* [READING TEXT]
☆ ☆ ☆

= Muldoon =

Muldoon (Ó Maoldúin) is an Irish family name. It is represented throughout the world where descendants of emigrants of people bearing that name have settled; e.g. U.S., Canada, Australia, New Zealand, South Africa and other countries.

Muldoon is an anglicisation of the Irish surname Ó Maoldúin, meaning "descendant of Maoldúin". The personal name Maolduin is composed of the elements "maol," meaning "chieftain," and "dún," meaning "fortress," or "chief of the fortress." Máel Dúin was one of the Kings from Mag Rath in Dál Riata, a Gaelic 'kingdom' that covered parts of north-eastern Ulster and south-western Scotland (see List of the kings of Dál Riata, Máel Dúin mac Conaill (died c. 689)).

According to The Surnames of Ireland by Edward MacLysaght, there are three distinct septs of Muldoon: Galway (around Uí Maine), Clare (whose names were generally Anglicised to Malone), and in Co. Fermanagh where the name is most common.

The family motto is Pro Fide Et Patria, Latin for "For Faith and Country".

== Notable Muldoons ==
- Bristow Muldoon, Scottish politician
- Enda Muldoon, Gaelic footballer
- Jack Muldoon, English footballer
- John Muldoon, Connacht Rugby Pro 12 winning captain
- Patrick Muldoon, American actor, film producer and musician
- Paul Muldoon, Northern Ireland poet
- Pete Muldoon, American ice hockey coach
- Rhys Muldoon, Australian actor
- Sir Robert Muldoon, Prime Minister of New Zealand from 1975 to 1984
- Royston Maldoom, choreographer
- Sylvan Muldoon, American writer
- William Muldoon, professional wrestler

==Fictional characters==
- The Muldoon Family, fictional characters at the centre of Netflix's The Sinner, Season 4 (2022)

☆ ☆ ☆

* [JOB 1]
In the text on the Muldoon surname, what does the family motto Pro Fide Et Patria mean?
The records come from a different source than the text.

* [EXTRACTED ENTRIES]
☆ ☆ ☆

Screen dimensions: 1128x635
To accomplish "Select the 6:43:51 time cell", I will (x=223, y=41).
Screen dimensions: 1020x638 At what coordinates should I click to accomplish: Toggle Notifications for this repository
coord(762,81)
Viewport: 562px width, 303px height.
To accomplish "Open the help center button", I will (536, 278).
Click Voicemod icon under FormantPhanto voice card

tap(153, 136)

☆ ☆ ☆

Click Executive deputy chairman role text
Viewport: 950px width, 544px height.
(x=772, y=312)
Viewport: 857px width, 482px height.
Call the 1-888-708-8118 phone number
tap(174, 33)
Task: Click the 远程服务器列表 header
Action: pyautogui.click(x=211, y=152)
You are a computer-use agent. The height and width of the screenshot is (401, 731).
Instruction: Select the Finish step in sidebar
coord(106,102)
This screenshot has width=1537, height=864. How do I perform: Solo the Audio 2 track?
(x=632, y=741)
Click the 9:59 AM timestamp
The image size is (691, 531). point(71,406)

☆ ☆ ☆

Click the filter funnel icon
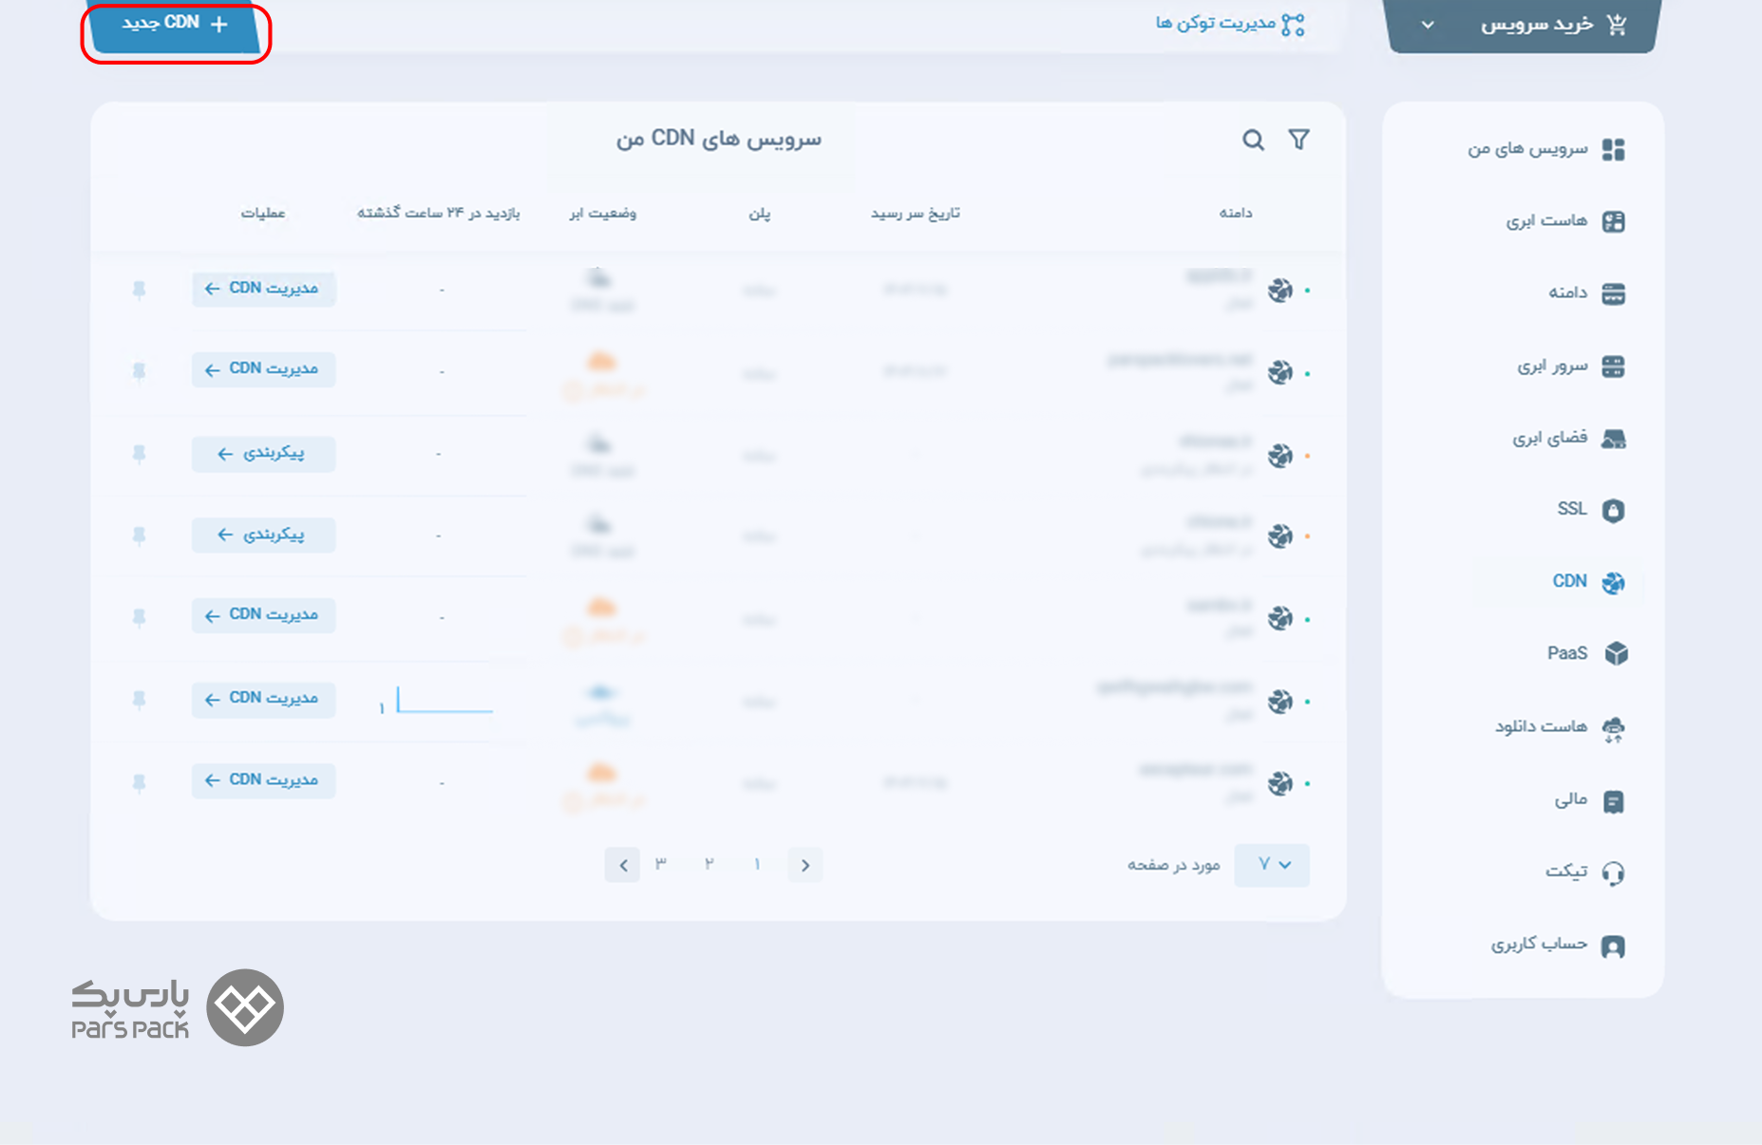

☆ ☆ ☆

* [JOB 2]
Copy out the records from the line containing "Screen dimensions: 1128x635" down to the line containing "tap(153, 136)", keeping both of those lines.

* [WRITTEN REPLY 1]
It means "For Faith and Country."

* [WRITTEN REPLY 2]
Screen dimensions: 1128x635
To accomplish "Select the 6:43:51 time cell", I will (x=223, y=41).
Screen dimensions: 1020x638 At what coordinates should I click to accomplish: Toggle Notifications for this repository
coord(762,81)
Viewport: 562px width, 303px height.
To accomplish "Open the help center button", I will (536, 278).
Click Voicemod icon under FormantPhanto voice card

tap(153, 136)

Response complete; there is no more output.